Title: Ghost in the Machine

Author: Holly Millea

Publication: Premier

Issue: February 1995

 

Photo2Johnny Depp believes in ghosts. He has come to this haunted place looking for one in particular, a little girl wearing a silk party dress with a powder blue sash. She is often heard playing in the room across the hall from where Depp is sleeping in the Mackay Mansion, a three-story Victorian built high in the mountains of Nevada. The small spirit likes the room. A cranberry glass chandelier casts spirals of ruby light upon shelf after shelf, each filled with an­tique French and German porcelain dolls. Side by side they sit, forty pairs of eyes staring toward the door, waiting for her.

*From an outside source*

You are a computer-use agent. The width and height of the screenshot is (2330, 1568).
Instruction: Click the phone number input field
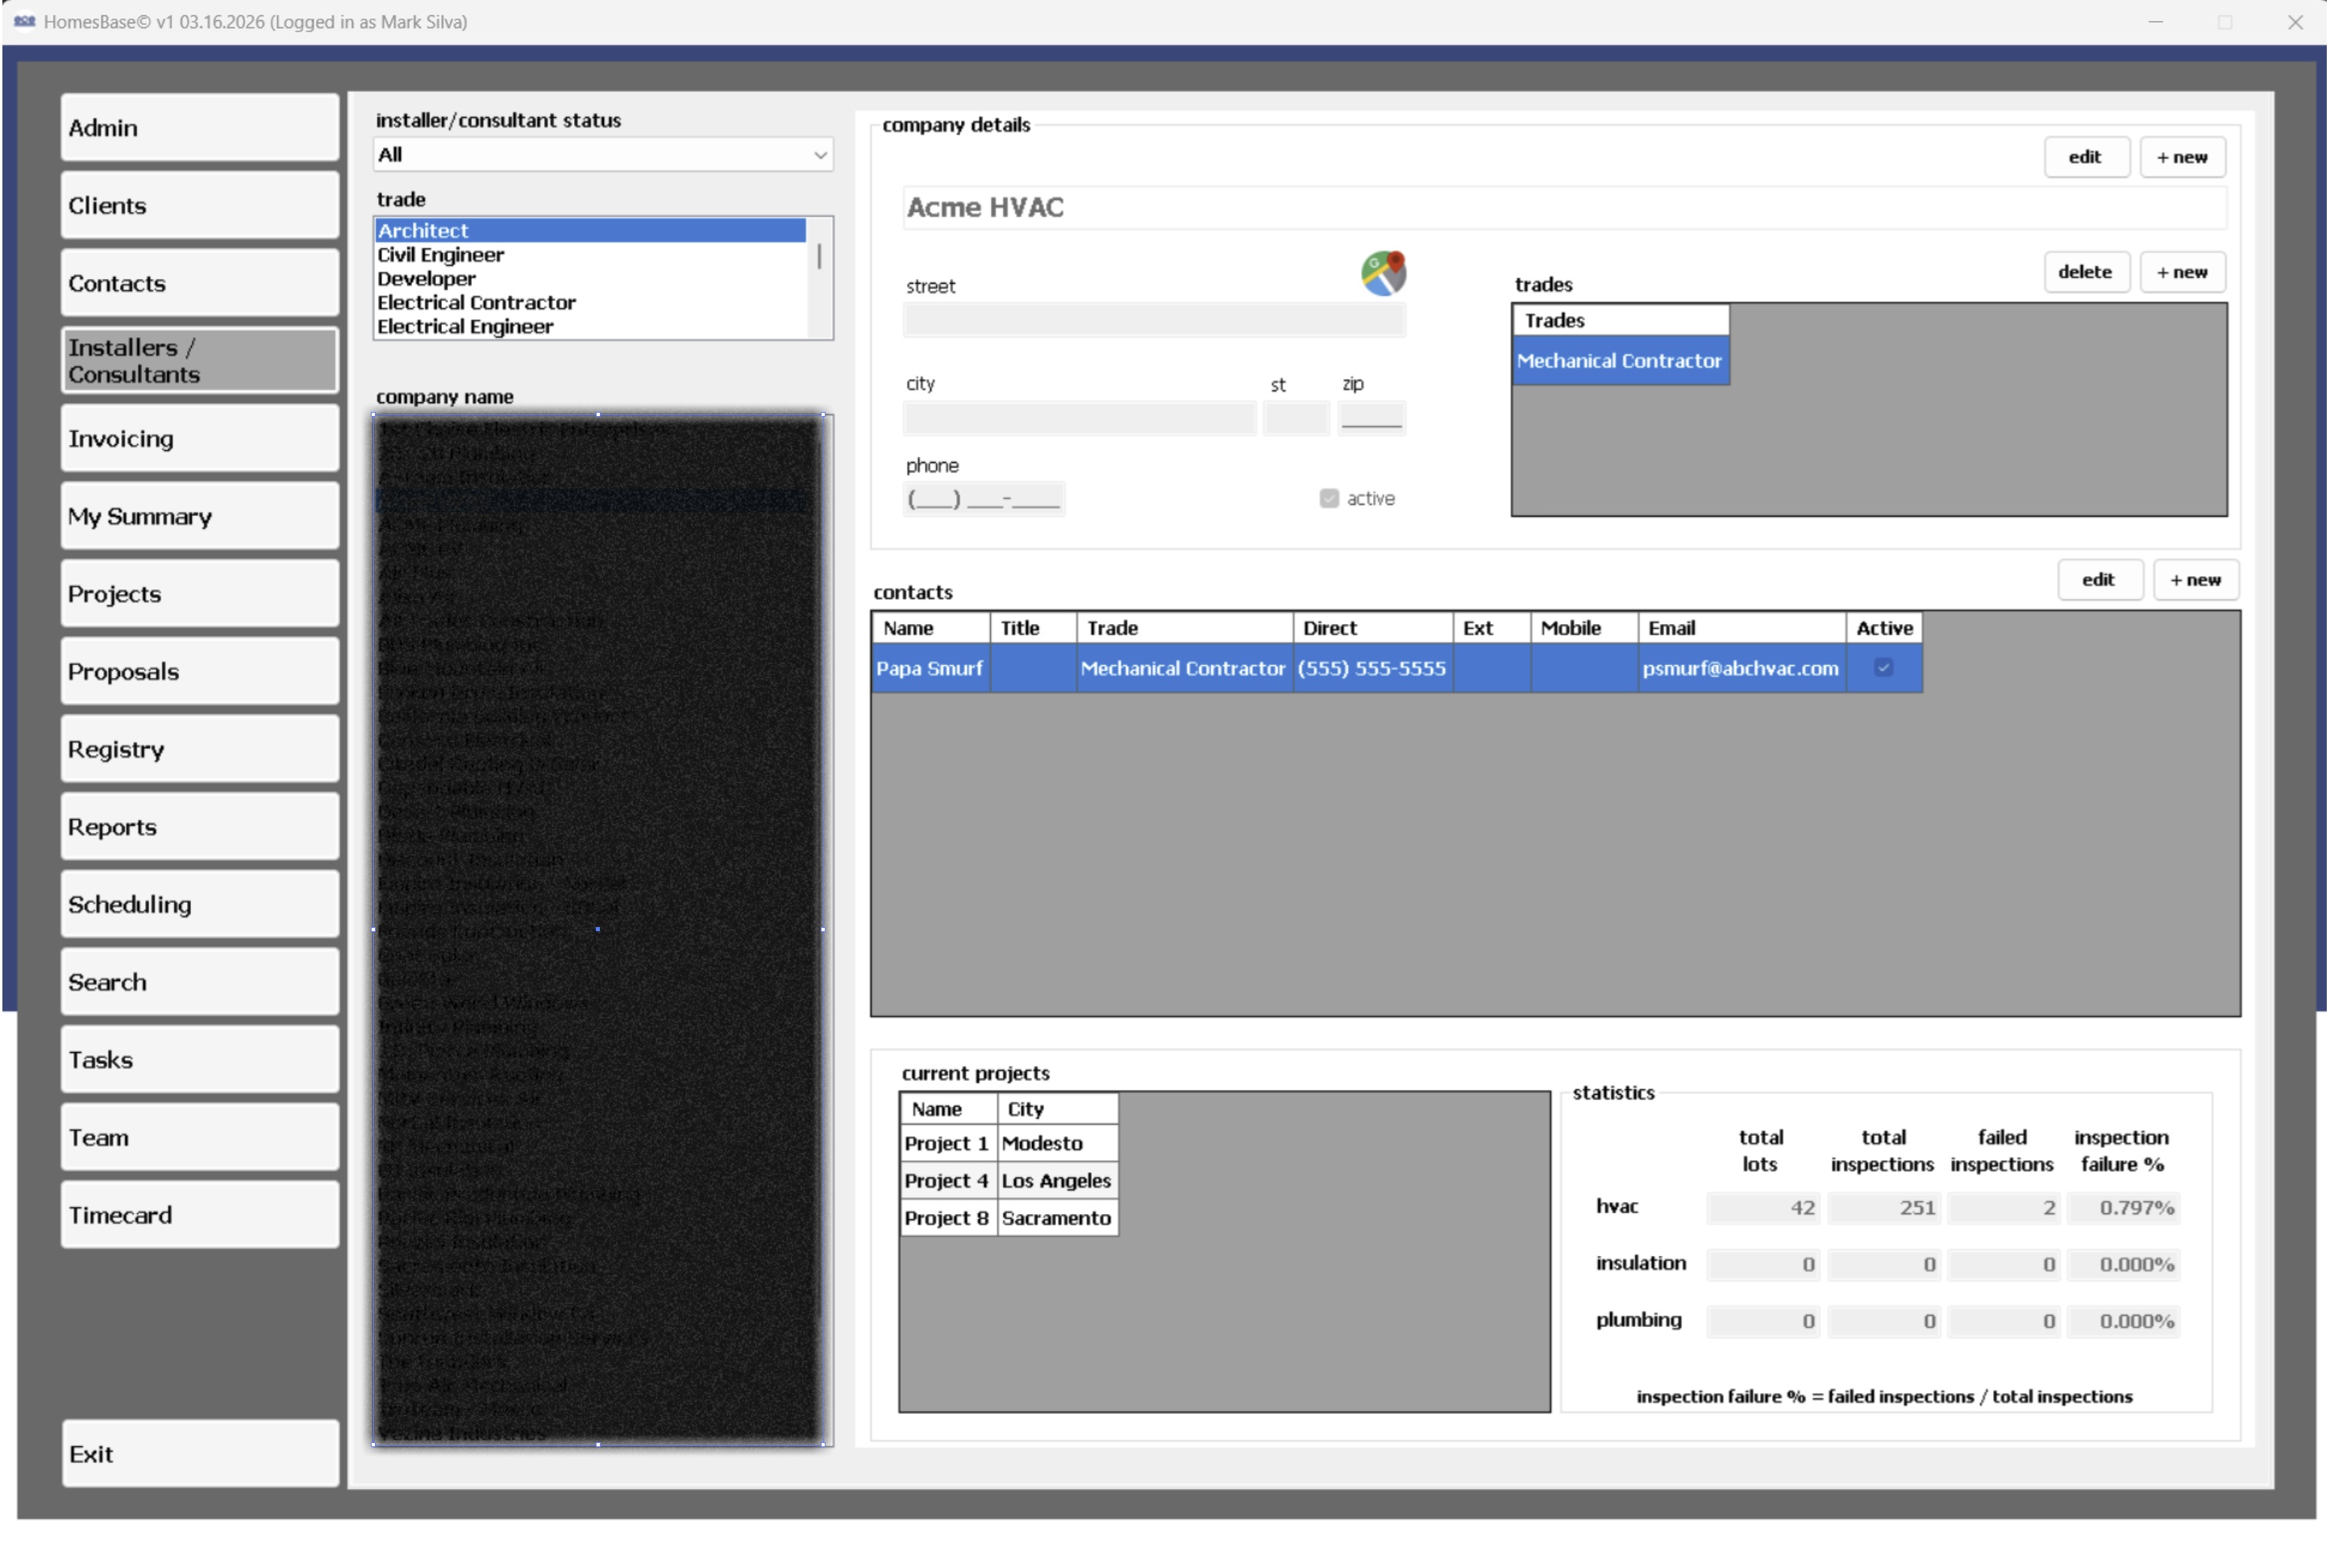tap(983, 498)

Depp waits as well. “I want to run into some spirits here!” he says eagerly. When he isn’t gazing across the hall, he’s shooting Jim Jarmusch’s film Dead Man, a western set in the late 1800s, in which he finds his mug on a wanted poster. “When I was a kid I used to have these dreams,” says Depp. “But they weren’t dreams. I was awake, but I couldn’t move. I couldn’t speak. And a face would come to me. Someone told me it was the spirit of someone who died that was very close and never got to say something that they wanted to say. And I believe it.”

Depp’s face possesses a beauty usually re­served for apostles and saints and silent-movie stars.